EXERCISE DETAILS —
Range to repeat from the listing below: the line containing "You are a computer-use agent." down to the line containing "This screenshot has height=345, width=433.", both included. Copy it exactly, pictures excluded, and add nothing else.

ENTRIES SHOWN —
+ + + + +
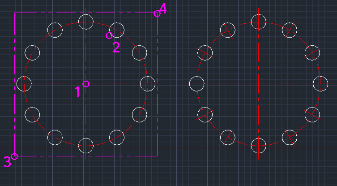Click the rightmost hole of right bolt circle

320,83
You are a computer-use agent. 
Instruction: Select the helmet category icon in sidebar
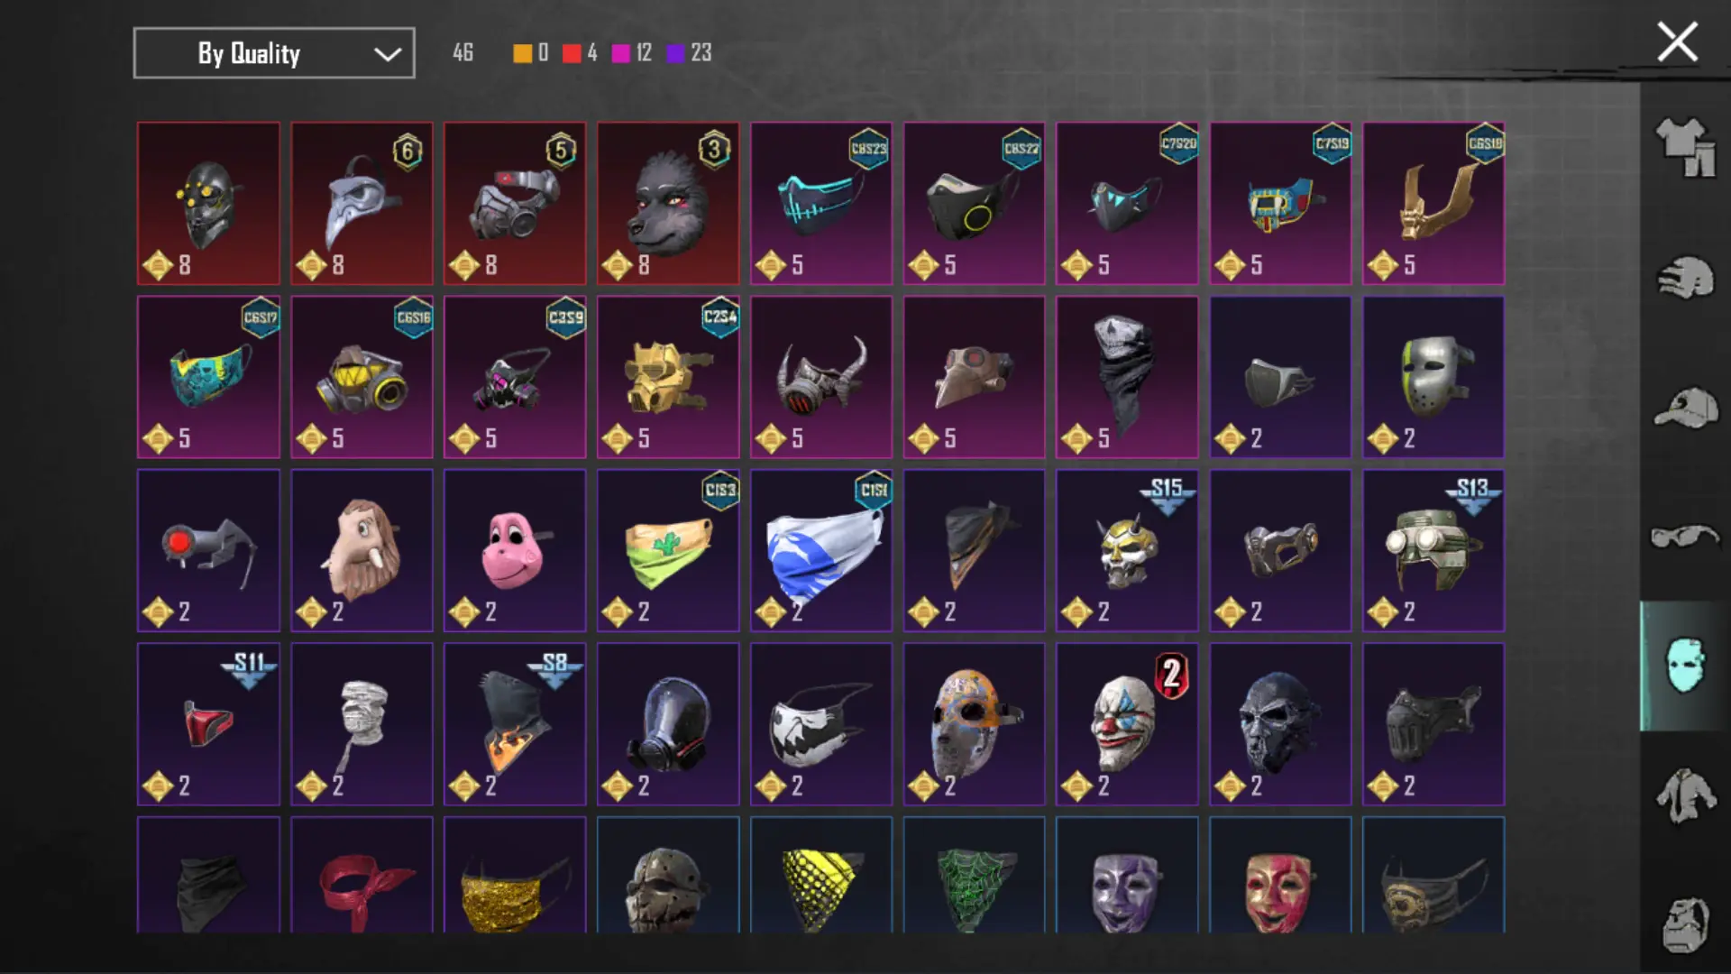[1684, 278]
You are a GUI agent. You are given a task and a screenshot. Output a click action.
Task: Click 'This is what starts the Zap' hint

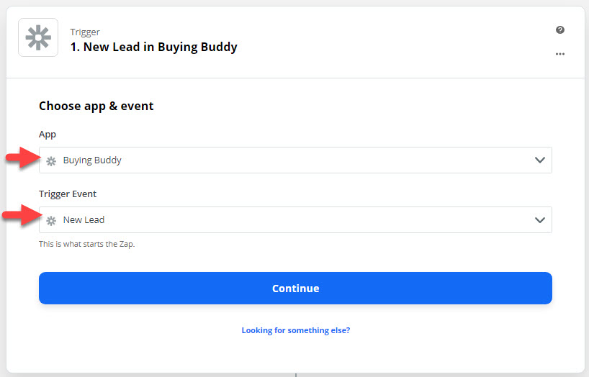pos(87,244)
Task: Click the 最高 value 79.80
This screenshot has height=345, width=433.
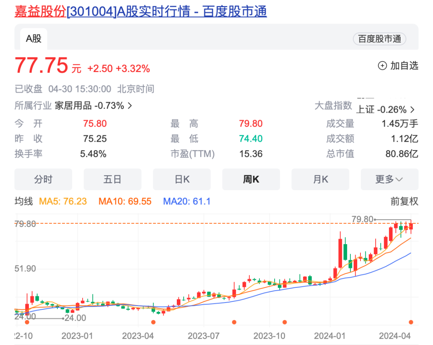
+ + + + +
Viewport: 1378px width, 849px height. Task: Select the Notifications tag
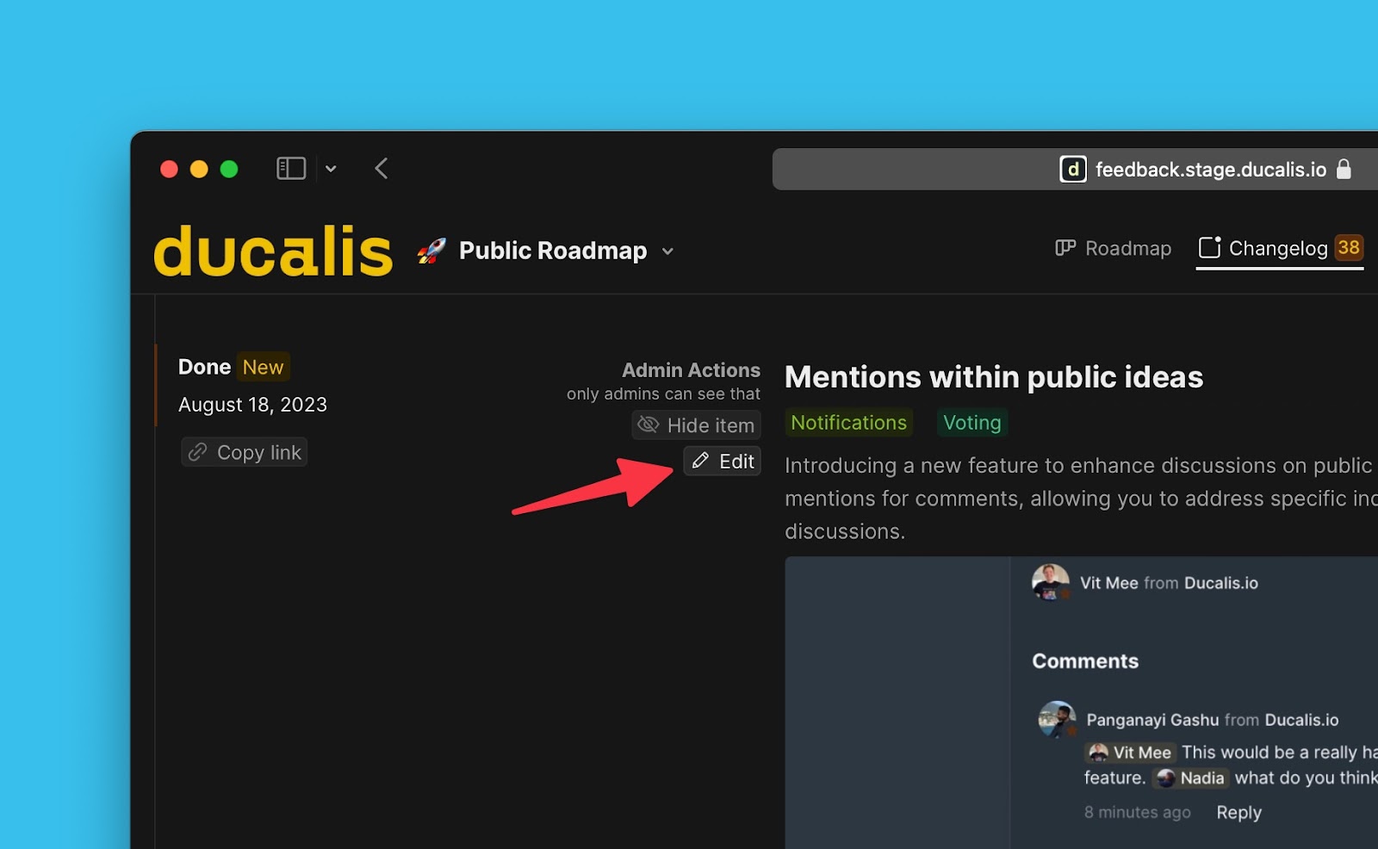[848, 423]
+ + + + +
WRITTEN RESPONSE —
You are a computer-use agent. 
Instruction: Select the helmet category icon in sidebar
[1684, 278]
You are a GUI agent. You are given a task and a screenshot. Output a click action.
Task: Click 'This is what starts the Zap' hint

pos(87,244)
Task: Click the 最高 value 79.80
This screenshot has height=345, width=433.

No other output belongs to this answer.